• **DIRECTIONS**:
For the records below, print the lines from the line with "The height and width of the screenshot is (818, 1456)." through the line with "Task: Click the red word dismuir" exactly as written; include both end lines and exclude the rest.

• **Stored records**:
=-=-=
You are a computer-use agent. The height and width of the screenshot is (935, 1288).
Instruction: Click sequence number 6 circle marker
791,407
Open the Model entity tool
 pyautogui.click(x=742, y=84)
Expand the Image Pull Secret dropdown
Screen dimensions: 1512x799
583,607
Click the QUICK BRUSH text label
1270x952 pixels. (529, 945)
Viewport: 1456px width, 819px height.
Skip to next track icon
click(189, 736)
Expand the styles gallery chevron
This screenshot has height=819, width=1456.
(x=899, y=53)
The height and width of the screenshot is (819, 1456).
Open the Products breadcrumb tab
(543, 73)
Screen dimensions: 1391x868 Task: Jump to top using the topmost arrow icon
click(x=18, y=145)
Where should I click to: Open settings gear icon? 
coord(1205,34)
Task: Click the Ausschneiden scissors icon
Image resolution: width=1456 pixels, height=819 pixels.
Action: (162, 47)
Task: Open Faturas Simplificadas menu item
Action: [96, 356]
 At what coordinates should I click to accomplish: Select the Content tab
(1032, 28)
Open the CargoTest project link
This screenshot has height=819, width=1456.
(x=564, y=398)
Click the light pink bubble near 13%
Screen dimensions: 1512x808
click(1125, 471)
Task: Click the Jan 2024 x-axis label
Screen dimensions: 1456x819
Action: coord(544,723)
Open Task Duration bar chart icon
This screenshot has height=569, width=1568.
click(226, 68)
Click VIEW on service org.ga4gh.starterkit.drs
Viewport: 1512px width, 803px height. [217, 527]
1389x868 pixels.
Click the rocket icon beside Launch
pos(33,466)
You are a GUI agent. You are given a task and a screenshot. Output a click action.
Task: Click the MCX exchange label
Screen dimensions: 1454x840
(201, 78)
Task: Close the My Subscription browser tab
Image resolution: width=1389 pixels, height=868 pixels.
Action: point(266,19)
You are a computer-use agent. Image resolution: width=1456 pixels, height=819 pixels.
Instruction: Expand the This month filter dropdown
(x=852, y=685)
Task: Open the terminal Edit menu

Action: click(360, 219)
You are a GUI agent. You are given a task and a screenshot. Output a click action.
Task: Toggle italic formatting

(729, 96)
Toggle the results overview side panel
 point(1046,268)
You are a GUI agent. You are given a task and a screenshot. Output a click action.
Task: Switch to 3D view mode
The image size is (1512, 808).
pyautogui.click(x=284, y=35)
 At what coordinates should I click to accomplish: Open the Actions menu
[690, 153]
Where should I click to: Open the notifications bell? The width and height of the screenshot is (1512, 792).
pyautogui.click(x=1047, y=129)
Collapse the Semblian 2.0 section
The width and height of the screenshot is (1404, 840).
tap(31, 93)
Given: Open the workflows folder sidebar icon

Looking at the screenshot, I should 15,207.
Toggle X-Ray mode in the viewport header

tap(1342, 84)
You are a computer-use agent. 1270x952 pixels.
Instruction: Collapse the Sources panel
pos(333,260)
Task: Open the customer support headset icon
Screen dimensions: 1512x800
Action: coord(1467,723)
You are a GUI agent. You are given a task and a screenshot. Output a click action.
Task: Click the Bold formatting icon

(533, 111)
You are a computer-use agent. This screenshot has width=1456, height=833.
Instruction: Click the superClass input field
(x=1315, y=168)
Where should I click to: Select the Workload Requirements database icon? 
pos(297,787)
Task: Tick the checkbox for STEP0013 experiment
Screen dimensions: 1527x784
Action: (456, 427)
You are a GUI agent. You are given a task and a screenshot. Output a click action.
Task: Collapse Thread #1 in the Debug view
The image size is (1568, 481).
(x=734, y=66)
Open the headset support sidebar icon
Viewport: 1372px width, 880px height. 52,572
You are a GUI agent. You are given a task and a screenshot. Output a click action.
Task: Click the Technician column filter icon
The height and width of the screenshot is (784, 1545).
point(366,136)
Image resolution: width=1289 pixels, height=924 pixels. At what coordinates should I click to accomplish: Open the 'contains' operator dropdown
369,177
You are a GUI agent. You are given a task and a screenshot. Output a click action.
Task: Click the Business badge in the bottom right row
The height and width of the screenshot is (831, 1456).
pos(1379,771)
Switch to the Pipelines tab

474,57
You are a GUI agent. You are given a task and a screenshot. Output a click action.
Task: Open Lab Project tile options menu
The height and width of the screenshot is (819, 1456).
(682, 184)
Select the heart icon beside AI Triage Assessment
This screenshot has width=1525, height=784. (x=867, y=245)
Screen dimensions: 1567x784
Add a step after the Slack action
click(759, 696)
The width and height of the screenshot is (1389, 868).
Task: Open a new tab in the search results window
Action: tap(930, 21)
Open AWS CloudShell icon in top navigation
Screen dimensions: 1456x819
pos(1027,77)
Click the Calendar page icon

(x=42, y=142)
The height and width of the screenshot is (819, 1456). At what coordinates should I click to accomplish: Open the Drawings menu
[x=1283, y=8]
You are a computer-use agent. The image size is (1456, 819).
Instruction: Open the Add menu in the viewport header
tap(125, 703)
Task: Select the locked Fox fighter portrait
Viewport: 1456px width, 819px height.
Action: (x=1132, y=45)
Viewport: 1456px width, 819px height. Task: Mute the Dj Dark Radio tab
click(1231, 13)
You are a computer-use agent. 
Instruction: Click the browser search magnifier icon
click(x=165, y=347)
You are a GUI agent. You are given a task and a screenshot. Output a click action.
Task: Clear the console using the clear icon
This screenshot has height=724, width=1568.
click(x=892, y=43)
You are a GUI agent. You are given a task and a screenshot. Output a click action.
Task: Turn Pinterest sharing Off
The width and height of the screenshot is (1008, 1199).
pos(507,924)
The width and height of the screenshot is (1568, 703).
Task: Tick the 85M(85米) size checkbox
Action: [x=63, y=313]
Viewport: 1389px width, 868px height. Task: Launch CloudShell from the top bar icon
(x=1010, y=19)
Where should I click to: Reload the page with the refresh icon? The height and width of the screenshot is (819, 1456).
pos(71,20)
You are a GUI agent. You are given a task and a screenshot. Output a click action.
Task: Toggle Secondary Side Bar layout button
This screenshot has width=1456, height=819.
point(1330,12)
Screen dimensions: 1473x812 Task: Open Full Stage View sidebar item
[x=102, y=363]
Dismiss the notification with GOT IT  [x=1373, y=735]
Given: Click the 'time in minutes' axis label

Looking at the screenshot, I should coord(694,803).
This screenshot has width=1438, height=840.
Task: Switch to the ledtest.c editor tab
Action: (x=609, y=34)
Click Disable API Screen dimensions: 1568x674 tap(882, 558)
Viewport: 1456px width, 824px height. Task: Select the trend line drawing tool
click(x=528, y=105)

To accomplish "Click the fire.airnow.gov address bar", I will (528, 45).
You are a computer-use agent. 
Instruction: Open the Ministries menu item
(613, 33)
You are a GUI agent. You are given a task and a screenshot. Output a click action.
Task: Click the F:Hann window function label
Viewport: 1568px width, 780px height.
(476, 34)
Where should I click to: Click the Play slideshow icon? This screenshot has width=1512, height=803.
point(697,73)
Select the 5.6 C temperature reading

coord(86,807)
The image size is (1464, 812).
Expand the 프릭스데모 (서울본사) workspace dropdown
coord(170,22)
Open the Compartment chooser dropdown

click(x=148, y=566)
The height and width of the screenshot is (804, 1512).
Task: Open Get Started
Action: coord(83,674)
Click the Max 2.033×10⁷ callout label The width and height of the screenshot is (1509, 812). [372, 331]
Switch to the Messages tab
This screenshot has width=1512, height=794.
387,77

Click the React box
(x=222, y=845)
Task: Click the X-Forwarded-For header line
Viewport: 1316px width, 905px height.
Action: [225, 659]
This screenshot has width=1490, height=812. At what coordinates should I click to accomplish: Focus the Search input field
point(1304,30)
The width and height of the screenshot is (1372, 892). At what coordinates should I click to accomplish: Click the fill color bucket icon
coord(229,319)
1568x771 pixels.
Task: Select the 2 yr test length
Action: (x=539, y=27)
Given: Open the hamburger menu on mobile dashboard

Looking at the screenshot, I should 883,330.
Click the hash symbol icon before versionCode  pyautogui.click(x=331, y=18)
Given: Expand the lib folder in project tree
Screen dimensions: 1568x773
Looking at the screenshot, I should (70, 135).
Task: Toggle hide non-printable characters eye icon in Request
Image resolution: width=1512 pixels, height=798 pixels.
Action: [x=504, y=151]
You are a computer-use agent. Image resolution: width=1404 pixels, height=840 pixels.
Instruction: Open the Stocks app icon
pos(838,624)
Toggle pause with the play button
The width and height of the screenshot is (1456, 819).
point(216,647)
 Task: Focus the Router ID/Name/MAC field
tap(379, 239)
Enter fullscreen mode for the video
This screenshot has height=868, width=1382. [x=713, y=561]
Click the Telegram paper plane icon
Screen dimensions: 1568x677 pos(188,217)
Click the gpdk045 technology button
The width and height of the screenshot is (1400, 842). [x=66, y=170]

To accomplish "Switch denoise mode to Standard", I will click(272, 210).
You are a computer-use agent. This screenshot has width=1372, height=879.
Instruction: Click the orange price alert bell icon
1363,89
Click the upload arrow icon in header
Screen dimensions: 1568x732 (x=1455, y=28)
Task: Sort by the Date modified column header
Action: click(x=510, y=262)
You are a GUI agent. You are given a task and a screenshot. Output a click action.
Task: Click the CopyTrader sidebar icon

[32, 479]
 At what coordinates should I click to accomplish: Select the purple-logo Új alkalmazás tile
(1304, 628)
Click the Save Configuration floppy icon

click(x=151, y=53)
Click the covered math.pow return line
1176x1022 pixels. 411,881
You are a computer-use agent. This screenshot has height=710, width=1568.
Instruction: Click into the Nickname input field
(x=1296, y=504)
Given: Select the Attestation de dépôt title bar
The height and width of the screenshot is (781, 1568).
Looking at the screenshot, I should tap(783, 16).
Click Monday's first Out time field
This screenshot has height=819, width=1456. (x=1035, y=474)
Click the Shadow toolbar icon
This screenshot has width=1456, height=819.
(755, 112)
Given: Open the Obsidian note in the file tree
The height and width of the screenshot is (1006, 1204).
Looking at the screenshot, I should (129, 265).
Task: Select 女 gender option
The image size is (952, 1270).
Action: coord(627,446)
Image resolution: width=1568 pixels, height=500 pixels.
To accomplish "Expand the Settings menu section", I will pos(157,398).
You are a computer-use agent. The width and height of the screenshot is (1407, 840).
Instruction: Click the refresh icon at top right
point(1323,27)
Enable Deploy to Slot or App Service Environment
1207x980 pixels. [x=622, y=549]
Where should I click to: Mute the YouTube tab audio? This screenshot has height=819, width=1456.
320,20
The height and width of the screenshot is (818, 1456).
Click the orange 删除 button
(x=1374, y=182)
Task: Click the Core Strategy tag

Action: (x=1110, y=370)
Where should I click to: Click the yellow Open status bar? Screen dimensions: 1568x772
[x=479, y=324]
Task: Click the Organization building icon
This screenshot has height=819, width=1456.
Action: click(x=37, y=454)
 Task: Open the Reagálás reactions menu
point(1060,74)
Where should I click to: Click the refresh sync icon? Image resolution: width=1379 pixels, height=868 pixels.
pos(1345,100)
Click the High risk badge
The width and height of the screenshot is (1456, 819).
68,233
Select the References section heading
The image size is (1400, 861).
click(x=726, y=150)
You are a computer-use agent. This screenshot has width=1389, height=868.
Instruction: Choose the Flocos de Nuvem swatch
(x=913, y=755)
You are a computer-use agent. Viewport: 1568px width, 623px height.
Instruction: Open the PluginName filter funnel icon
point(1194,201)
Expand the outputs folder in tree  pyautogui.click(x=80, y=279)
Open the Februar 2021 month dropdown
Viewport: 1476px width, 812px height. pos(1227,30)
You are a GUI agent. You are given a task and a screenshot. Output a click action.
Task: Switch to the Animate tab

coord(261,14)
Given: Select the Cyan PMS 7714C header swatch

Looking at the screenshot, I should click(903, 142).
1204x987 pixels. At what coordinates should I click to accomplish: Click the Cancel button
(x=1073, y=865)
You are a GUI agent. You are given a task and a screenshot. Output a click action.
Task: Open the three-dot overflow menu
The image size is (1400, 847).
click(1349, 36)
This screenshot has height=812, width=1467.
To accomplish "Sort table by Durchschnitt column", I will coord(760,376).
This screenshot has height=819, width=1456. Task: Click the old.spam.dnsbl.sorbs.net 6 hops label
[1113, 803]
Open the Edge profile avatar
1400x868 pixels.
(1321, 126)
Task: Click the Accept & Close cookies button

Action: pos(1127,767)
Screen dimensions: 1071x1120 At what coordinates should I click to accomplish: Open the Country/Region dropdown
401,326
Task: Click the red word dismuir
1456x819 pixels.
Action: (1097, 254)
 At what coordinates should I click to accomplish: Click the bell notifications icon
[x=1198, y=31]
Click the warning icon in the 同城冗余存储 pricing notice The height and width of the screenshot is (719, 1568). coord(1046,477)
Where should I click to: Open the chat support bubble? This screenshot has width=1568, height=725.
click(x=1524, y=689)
=-=-=
• **EXERCISE RESPONSE**:
The height and width of the screenshot is (818, 1456).
Click the orange 删除 button
(x=1374, y=182)
Task: Click the Core Strategy tag

Action: (x=1110, y=370)
Where should I click to: Click the yellow Open status bar? Screen dimensions: 1568x772
[x=479, y=324]
Task: Click the Organization building icon
This screenshot has height=819, width=1456.
Action: click(x=37, y=454)
 Task: Open the Reagálás reactions menu
point(1060,74)
Where should I click to: Click the refresh sync icon? Image resolution: width=1379 pixels, height=868 pixels.
pos(1345,100)
Click the High risk badge
The width and height of the screenshot is (1456, 819).
68,233
Select the References section heading
The image size is (1400, 861).
click(x=726, y=150)
You are a computer-use agent. This screenshot has width=1389, height=868.
Instruction: Choose the Flocos de Nuvem swatch
(x=913, y=755)
You are a computer-use agent. Viewport: 1568px width, 623px height.
Instruction: Open the PluginName filter funnel icon
point(1194,201)
Expand the outputs folder in tree  pyautogui.click(x=80, y=279)
Open the Februar 2021 month dropdown
Viewport: 1476px width, 812px height. pos(1227,30)
You are a GUI agent. You are given a task and a screenshot. Output a click action.
Task: Switch to the Animate tab

coord(261,14)
Given: Select the Cyan PMS 7714C header swatch

Looking at the screenshot, I should click(903, 142).
1204x987 pixels. At what coordinates should I click to accomplish: Click the Cancel button
(x=1073, y=865)
You are a GUI agent. You are given a task and a screenshot. Output a click action.
Task: Open the three-dot overflow menu
The image size is (1400, 847).
click(1349, 36)
This screenshot has height=812, width=1467.
To accomplish "Sort table by Durchschnitt column", I will coord(760,376).
This screenshot has height=819, width=1456. Task: Click the old.spam.dnsbl.sorbs.net 6 hops label
[1113, 803]
Open the Edge profile avatar
1400x868 pixels.
(1321, 126)
Task: Click the Accept & Close cookies button

Action: pos(1127,767)
Screen dimensions: 1071x1120 At what coordinates should I click to accomplish: Open the Country/Region dropdown
401,326
Task: Click the red word dismuir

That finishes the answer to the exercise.